Exercise description:
The complete listing goes into the output exactly, without its pictures.
-- Provided entries follows --
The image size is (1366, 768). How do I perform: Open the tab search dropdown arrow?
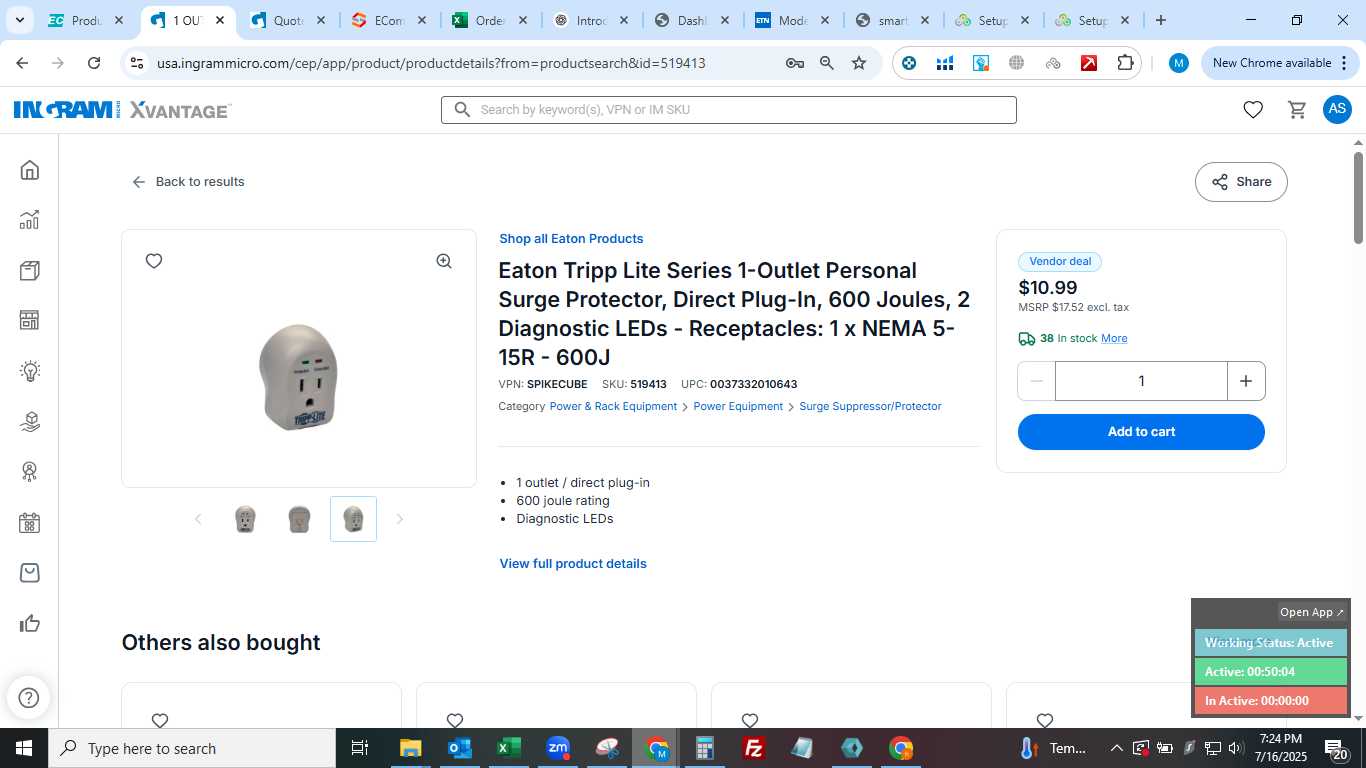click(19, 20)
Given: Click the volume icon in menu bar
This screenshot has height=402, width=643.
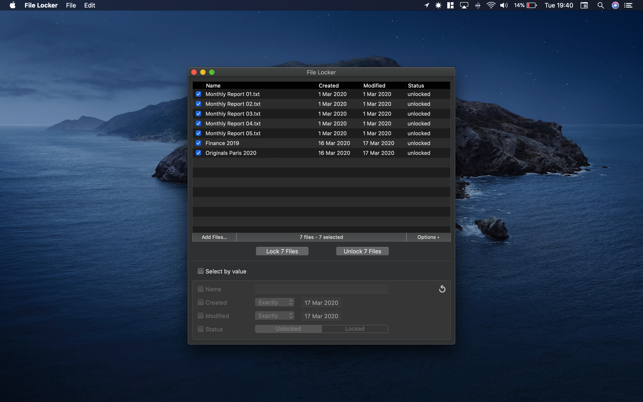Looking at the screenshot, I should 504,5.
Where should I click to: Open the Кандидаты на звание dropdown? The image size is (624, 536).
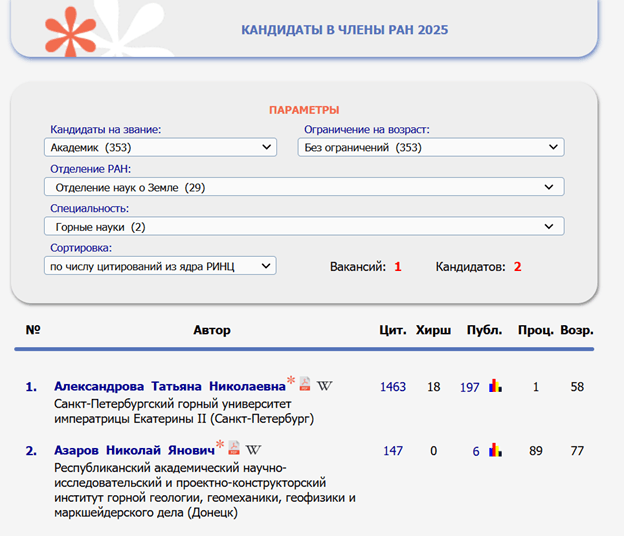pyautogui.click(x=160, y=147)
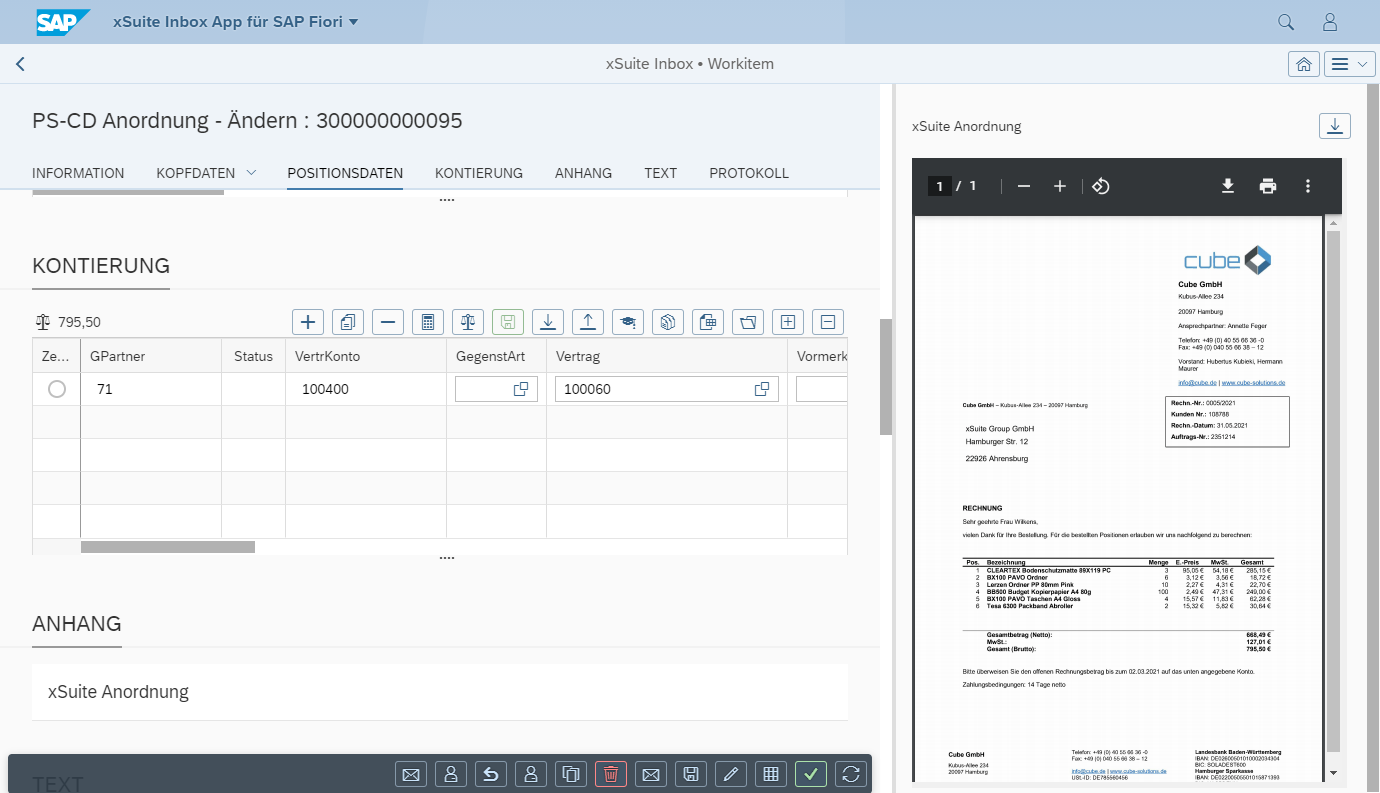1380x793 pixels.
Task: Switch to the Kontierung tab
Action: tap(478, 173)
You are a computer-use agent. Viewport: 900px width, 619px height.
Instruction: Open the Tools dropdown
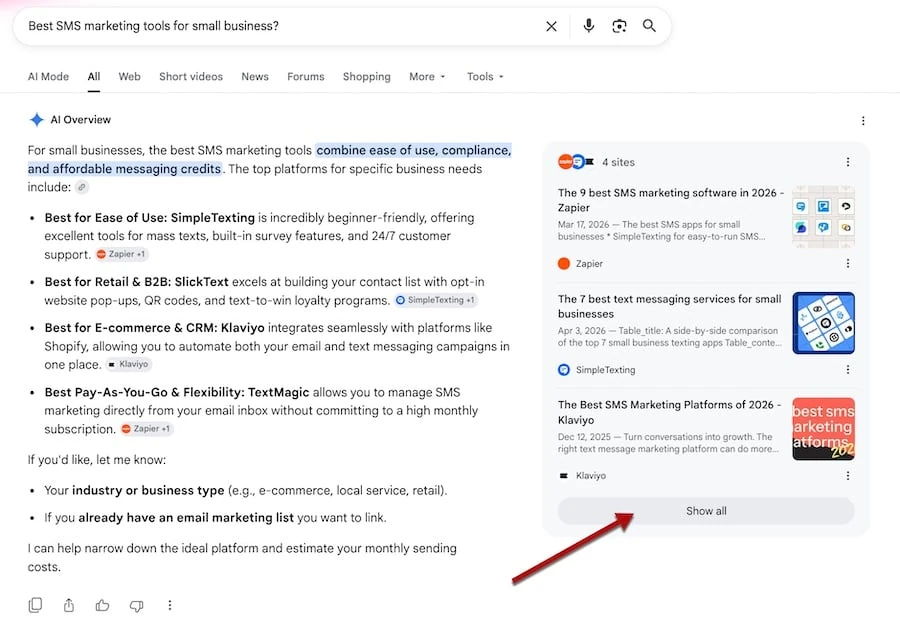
-- Provided entries concluded --
Exercise answer:
The image size is (1366, 768). How do I perform: Open the tab search dropdown arrow?
click(19, 20)
Given: Click the volume icon in menu bar
This screenshot has height=402, width=643.
Looking at the screenshot, I should 504,5.
Where should I click to: Open the Кандидаты на звание dropdown? The image size is (624, 536).
pyautogui.click(x=160, y=147)
1380x793 pixels.
Task: Switch to the Kontierung tab
Action: tap(478, 173)
You are a computer-use agent. Viewport: 900px width, 619px height.
Instruction: Open the Tools dropdown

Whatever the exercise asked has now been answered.